With the pictures omitted, print exactly the lines below, from the one containing "Privacy Policy (24, 2439)" through the one containing "खेल (426, 99)", and nothing else.

━━━━━ DATASET RECORDS

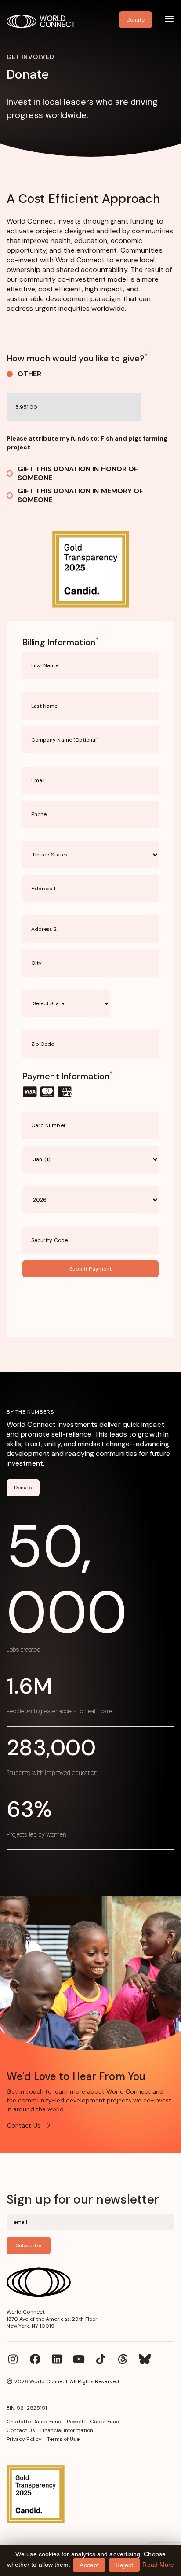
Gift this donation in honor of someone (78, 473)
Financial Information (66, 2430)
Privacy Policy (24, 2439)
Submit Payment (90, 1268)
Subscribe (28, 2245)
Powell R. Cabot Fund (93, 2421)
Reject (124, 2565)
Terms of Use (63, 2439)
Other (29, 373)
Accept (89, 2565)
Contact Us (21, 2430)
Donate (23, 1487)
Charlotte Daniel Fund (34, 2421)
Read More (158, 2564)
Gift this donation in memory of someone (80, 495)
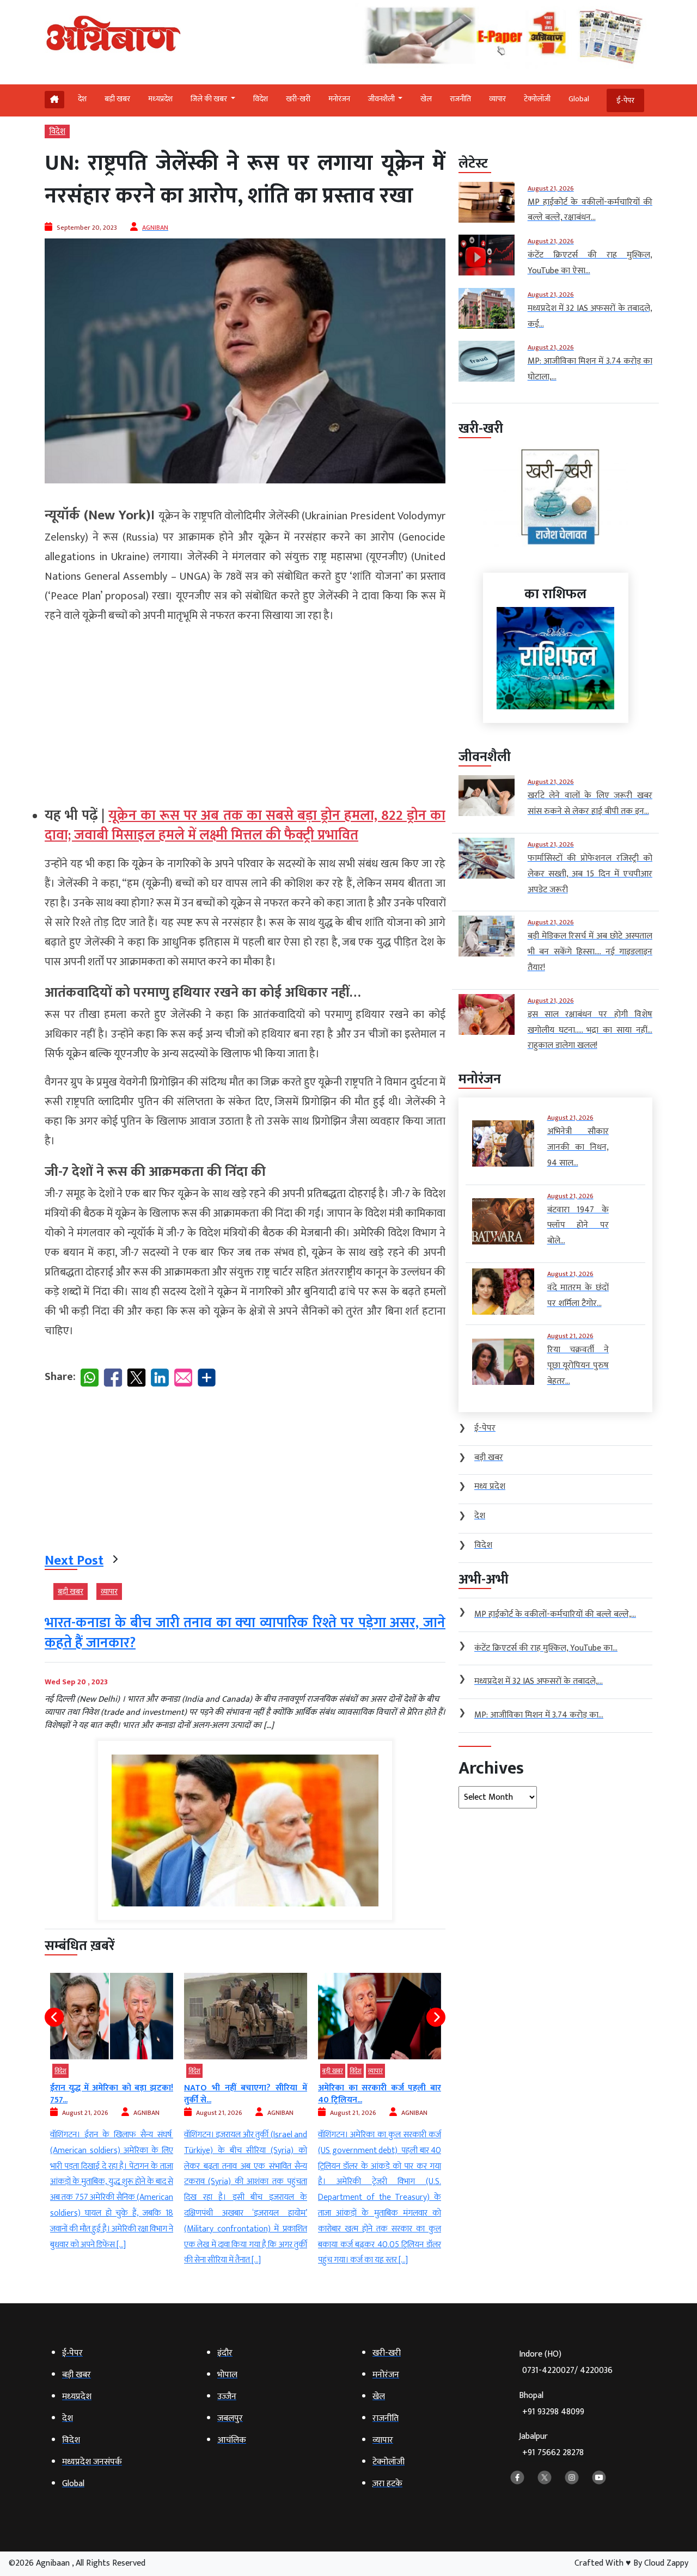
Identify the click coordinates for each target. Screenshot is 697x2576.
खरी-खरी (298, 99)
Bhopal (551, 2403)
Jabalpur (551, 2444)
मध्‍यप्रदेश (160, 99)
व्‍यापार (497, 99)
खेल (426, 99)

━━━━━━━━━━
━━━━━ DATASET RECORDS

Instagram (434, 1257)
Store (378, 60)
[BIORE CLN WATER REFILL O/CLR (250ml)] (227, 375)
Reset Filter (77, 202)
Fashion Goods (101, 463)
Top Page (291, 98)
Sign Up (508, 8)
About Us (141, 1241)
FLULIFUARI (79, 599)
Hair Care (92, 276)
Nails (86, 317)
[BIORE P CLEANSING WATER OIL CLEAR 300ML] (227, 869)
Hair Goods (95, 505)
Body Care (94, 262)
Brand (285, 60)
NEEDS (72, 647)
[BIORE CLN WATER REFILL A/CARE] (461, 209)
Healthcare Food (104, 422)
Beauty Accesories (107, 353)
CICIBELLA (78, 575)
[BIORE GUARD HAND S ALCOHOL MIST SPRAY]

━━━━━━━━━━

• [REPLY]:
Privacy Policy (24, 2439)
Submit Payment (90, 1268)
Subscribe (28, 2245)
Powell R. Cabot Fund (93, 2421)
Reject (124, 2565)
Terms of Use (63, 2439)
Other (29, 373)
Accept (89, 2565)
Contact Us (21, 2430)
Donate (23, 1487)
Charlotte Daniel Fund (34, 2421)
Read More (158, 2564)
Gift this donation in memory of someone (80, 495)
Identify the click coordinates for each target. Screenshot is 697x2576.
खरी-खरी (298, 99)
Bhopal (551, 2403)
Jabalpur (551, 2444)
मध्‍यप्रदेश (160, 99)
व्‍यापार (497, 99)
खेल (426, 99)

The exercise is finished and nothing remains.